Dataset records
::::::
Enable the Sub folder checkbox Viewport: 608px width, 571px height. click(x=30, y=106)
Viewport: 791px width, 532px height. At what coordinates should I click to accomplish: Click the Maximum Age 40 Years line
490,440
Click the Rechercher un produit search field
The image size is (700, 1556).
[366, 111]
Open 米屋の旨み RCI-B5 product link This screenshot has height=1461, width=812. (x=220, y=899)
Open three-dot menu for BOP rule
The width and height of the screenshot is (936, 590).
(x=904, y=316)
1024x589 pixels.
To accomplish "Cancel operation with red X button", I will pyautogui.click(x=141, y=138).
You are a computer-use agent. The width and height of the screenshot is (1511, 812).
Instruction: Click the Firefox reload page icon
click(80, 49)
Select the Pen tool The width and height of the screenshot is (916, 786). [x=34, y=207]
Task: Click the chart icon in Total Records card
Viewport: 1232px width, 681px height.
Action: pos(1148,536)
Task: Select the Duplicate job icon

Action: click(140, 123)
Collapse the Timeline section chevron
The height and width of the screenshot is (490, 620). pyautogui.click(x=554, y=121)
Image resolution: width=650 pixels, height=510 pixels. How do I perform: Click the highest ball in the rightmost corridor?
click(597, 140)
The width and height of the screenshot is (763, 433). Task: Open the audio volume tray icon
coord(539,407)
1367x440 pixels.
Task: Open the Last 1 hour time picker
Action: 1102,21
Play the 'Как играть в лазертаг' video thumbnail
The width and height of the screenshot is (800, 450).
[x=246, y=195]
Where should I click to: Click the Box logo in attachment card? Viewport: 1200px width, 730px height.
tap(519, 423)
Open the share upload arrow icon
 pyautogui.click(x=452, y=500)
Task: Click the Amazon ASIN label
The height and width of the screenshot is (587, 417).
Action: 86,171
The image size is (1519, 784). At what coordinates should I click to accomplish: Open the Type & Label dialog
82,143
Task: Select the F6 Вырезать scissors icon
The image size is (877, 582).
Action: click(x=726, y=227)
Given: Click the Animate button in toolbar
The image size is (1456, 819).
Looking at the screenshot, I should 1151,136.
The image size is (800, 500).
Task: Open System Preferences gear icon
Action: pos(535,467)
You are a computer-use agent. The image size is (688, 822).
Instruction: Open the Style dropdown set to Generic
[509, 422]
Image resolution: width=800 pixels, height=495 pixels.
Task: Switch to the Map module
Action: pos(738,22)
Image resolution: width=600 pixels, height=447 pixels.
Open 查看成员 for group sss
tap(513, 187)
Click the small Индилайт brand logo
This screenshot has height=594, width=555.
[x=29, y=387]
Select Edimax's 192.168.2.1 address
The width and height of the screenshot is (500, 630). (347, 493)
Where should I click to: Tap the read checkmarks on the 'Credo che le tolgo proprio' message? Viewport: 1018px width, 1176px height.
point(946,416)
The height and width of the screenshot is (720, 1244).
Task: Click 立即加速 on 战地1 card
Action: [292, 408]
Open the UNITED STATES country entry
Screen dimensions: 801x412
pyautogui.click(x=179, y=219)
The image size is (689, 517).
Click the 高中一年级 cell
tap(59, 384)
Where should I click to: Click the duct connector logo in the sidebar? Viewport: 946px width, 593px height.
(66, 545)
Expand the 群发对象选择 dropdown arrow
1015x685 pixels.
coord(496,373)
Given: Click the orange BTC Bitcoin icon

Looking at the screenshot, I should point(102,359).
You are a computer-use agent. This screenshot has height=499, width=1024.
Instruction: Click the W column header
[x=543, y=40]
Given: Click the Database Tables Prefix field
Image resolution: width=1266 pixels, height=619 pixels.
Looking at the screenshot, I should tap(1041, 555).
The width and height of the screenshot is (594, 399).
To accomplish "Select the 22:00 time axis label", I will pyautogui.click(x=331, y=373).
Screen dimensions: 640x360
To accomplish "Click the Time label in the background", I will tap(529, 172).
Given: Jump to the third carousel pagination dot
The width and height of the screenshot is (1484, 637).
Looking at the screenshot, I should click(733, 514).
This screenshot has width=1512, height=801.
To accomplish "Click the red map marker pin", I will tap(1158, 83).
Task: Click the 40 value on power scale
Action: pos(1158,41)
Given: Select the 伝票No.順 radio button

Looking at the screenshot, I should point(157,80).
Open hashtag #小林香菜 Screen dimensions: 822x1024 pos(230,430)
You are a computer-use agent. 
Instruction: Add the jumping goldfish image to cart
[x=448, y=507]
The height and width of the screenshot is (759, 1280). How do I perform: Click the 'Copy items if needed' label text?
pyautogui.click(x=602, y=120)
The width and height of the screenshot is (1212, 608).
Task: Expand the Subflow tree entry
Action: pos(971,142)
::::::
A word-for-word copy of the lines above from the one with "Instruction: Click the W column header" through the one with "Given: Jump to", inclusive, is the only output wanted.

Instruction: Click the W column header
[x=543, y=40]
Given: Click the Database Tables Prefix field
Image resolution: width=1266 pixels, height=619 pixels.
Looking at the screenshot, I should tap(1041, 555).
The width and height of the screenshot is (594, 399).
To accomplish "Select the 22:00 time axis label", I will pyautogui.click(x=331, y=373).
Screen dimensions: 640x360
To accomplish "Click the Time label in the background", I will tap(529, 172).
Given: Jump to the third carousel pagination dot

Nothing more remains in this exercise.